▸ EXERCISE OBJECTIVE: Your answer should be the exact lines of the data below from the one containing "Click the Roma" through the one containing "Task: Select the Poor Customer Services row"; please include nothing else.

▸ RECORDS TO PROCESS:
=== Section Start ===
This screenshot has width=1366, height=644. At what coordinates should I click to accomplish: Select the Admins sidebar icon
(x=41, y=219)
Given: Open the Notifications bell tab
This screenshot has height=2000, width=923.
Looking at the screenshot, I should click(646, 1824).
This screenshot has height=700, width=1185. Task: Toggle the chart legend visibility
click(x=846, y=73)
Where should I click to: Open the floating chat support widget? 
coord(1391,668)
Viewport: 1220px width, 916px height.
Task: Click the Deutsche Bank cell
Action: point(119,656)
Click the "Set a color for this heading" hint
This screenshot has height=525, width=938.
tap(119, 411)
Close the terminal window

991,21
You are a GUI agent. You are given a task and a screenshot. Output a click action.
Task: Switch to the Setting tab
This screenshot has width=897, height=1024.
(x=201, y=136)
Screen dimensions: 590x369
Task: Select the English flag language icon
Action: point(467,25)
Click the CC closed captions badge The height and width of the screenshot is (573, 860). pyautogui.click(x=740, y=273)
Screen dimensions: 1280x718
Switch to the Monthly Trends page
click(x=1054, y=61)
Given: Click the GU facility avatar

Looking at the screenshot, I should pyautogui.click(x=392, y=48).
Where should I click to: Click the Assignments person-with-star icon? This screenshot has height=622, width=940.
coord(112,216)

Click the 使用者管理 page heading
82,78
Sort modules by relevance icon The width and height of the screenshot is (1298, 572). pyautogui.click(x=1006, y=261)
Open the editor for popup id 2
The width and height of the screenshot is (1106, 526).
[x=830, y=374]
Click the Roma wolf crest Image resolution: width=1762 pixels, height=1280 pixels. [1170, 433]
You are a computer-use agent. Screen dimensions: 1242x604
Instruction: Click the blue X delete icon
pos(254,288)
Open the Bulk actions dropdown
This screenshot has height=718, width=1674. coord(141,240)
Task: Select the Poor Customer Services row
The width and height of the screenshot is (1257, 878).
=== Section End ===
▸ ANSWER TO THE EXERCISE:
Click the Roma wolf crest Image resolution: width=1762 pixels, height=1280 pixels. [1170, 433]
You are a computer-use agent. Screen dimensions: 1242x604
Instruction: Click the blue X delete icon
pos(254,288)
Open the Bulk actions dropdown
This screenshot has height=718, width=1674. coord(141,240)
Task: Select the Poor Customer Services row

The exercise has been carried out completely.